→ DATASET ROWS
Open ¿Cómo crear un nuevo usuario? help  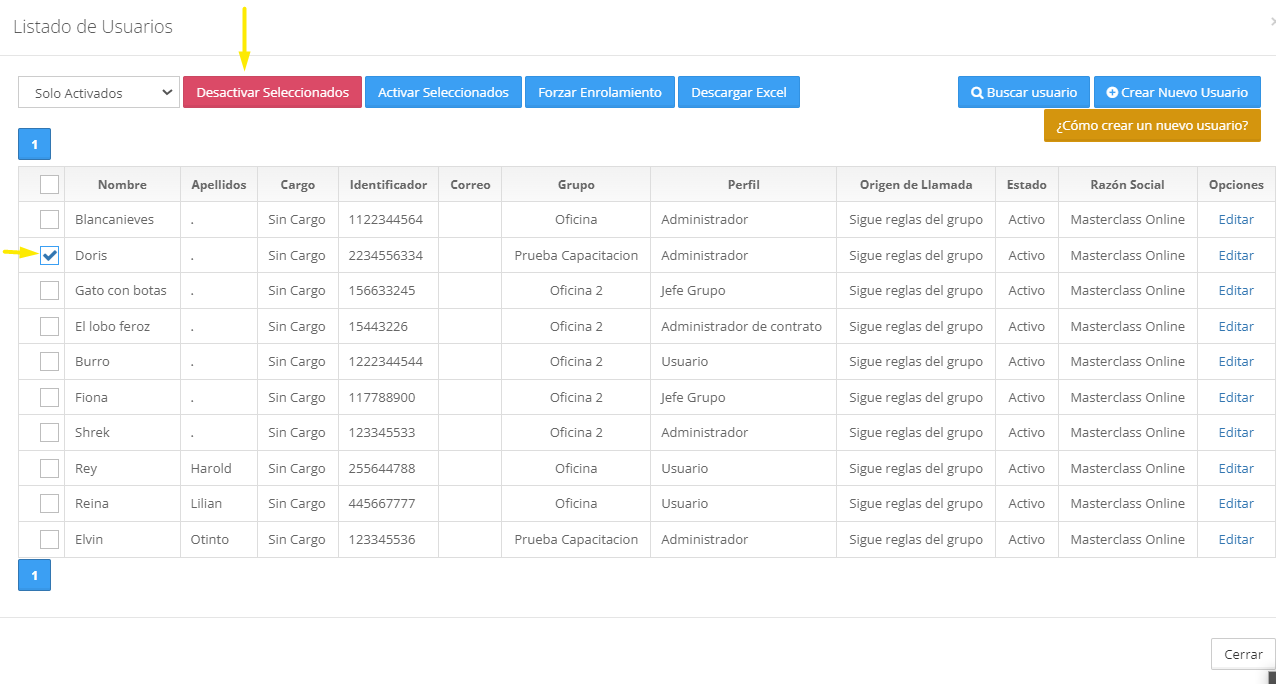click(x=1151, y=126)
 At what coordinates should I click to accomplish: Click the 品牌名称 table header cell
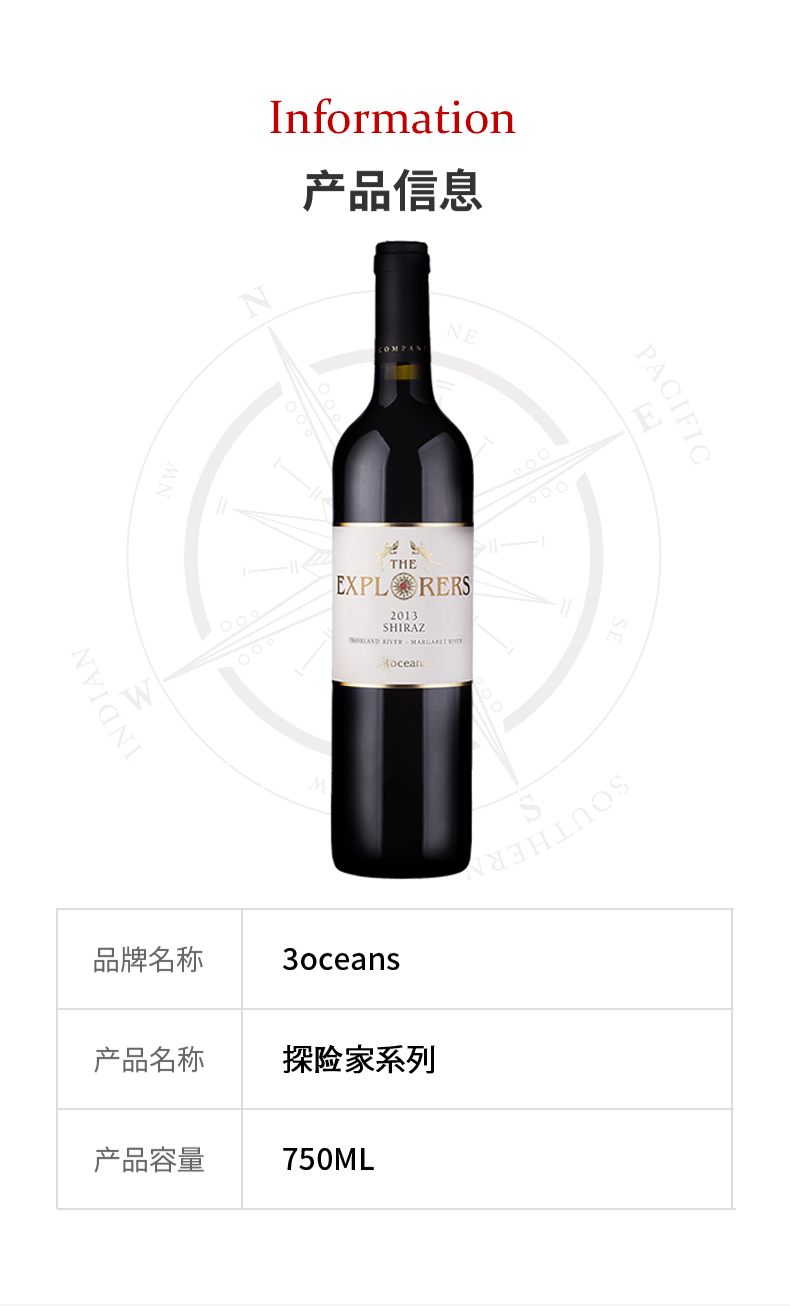(x=149, y=960)
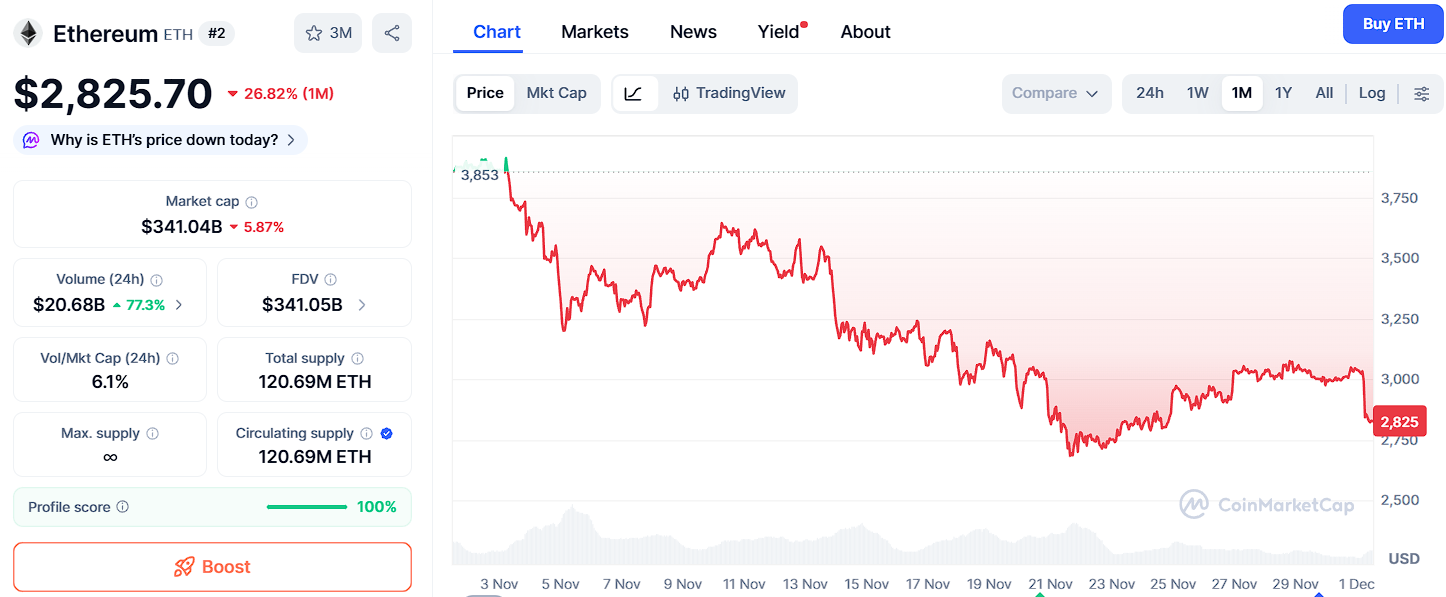Enable logarithmic scale with Log toggle

[x=1372, y=93]
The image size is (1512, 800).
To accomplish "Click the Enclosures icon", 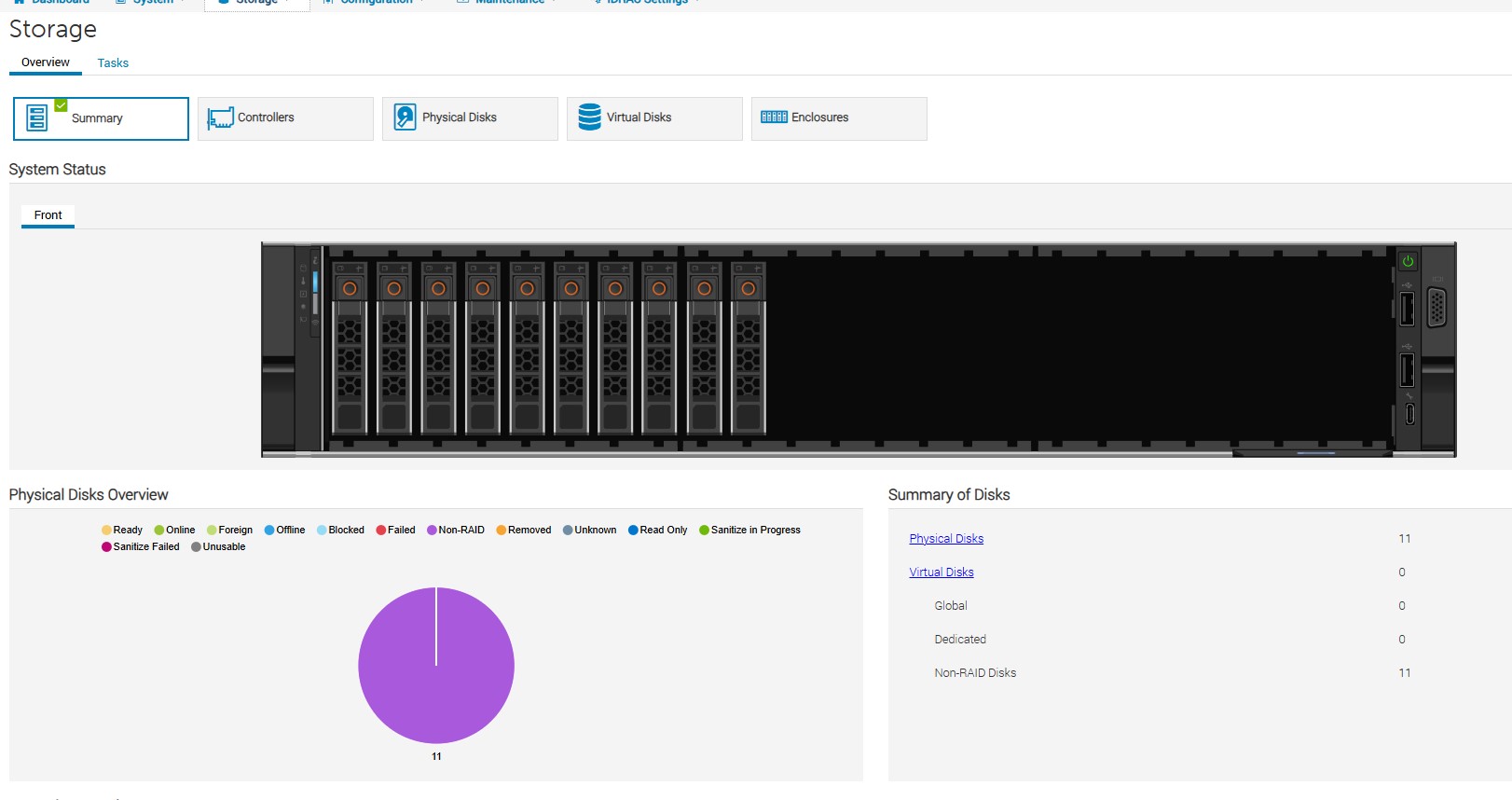I will click(774, 117).
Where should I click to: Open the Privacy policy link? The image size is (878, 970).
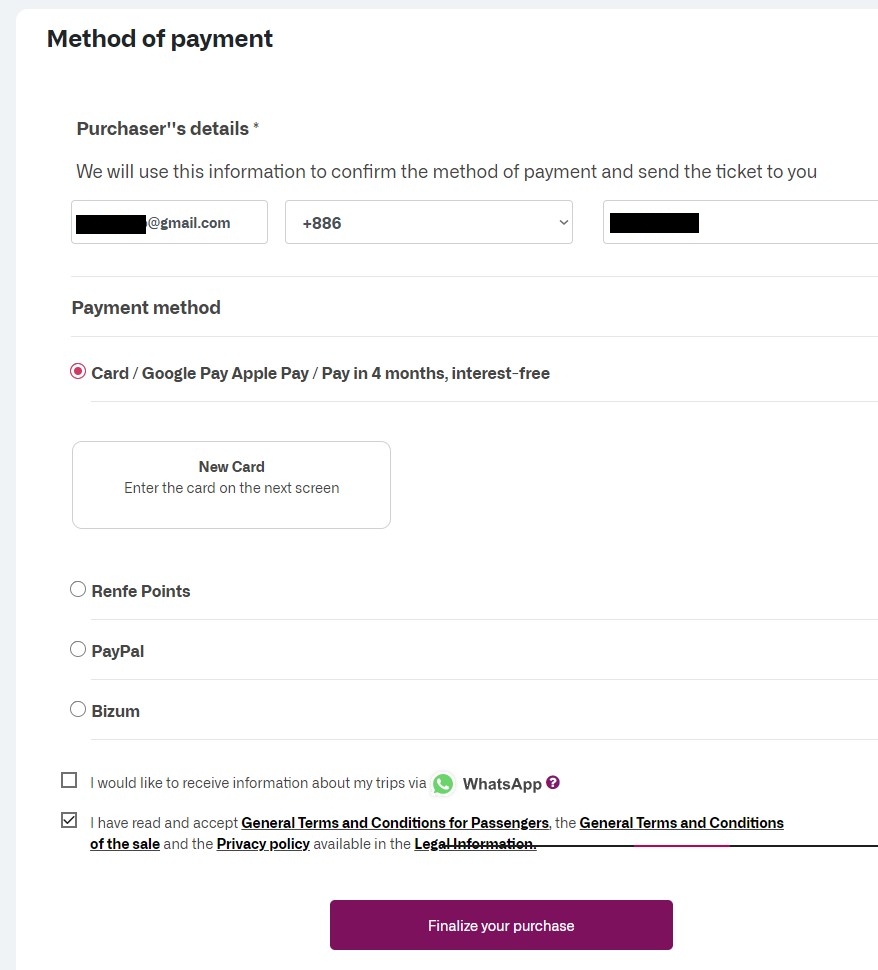click(263, 844)
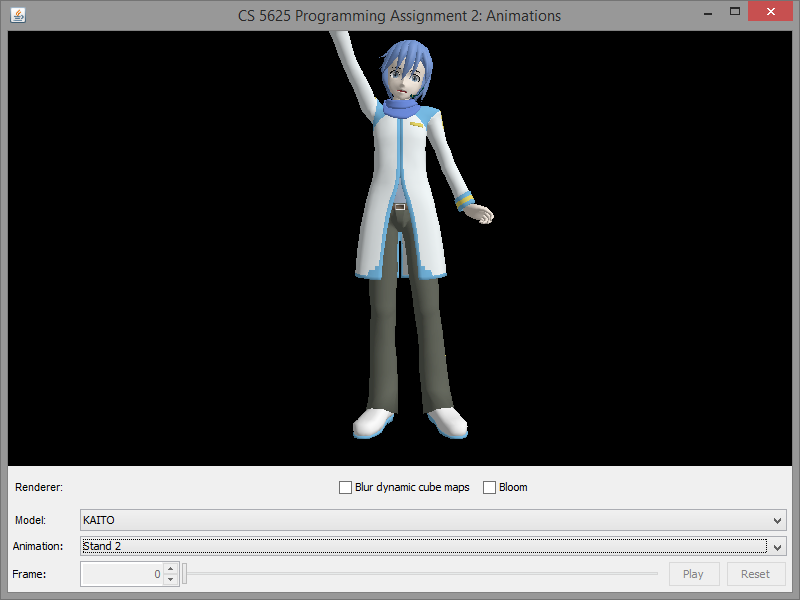The image size is (800, 600).
Task: Click the Renderer label
Action: 39,488
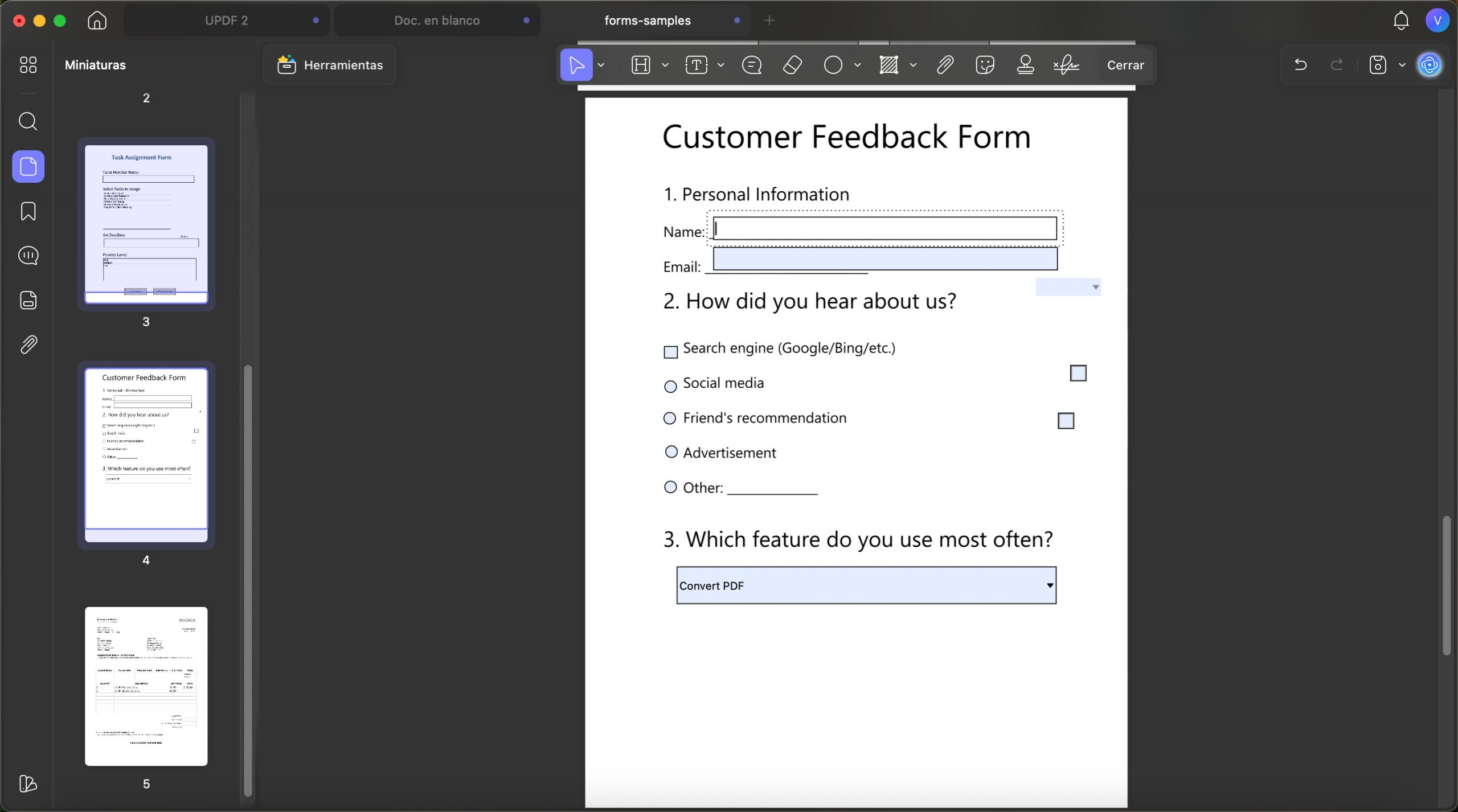Choose the Advertisement radio option
This screenshot has width=1458, height=812.
(671, 452)
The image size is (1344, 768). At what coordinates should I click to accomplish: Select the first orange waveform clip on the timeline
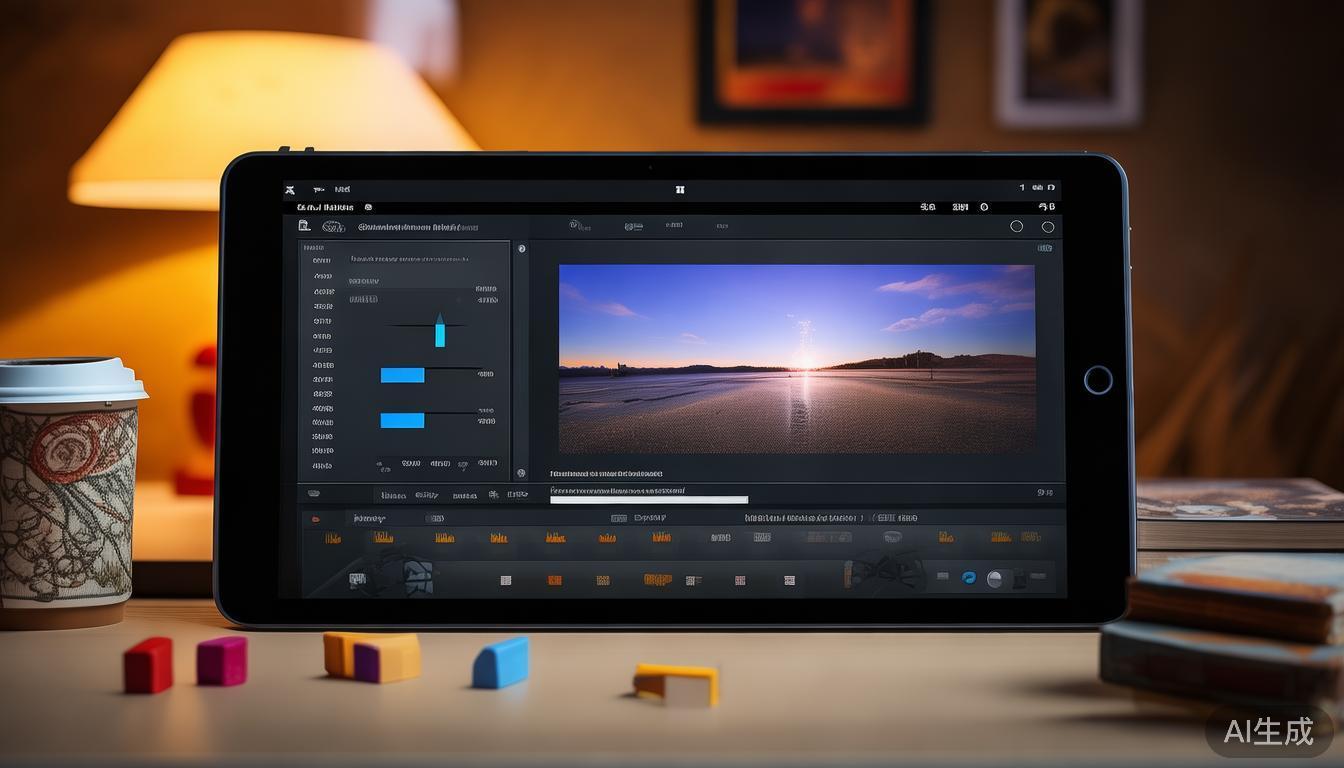tap(332, 538)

→ EXERCISE BRIEF
How many lines in the listing above contain the word "should"? Reply with the number alone.

→ SOLUTION FOR THIS PROBLEM
3